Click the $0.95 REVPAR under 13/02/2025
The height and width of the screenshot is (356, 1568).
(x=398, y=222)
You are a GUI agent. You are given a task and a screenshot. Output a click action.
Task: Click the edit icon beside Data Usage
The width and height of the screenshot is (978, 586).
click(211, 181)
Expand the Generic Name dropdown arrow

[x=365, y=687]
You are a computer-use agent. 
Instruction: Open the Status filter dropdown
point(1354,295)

==========

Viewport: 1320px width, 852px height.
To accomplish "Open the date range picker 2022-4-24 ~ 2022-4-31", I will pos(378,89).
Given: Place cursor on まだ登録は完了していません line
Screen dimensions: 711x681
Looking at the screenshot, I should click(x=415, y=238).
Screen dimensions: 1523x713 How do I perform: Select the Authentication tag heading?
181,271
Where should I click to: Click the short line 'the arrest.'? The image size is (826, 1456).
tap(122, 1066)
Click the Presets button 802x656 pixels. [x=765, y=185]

==========

Work request:
A count is needed of the lines in this data that contain "agent"; give the number and no other text.

Result:
2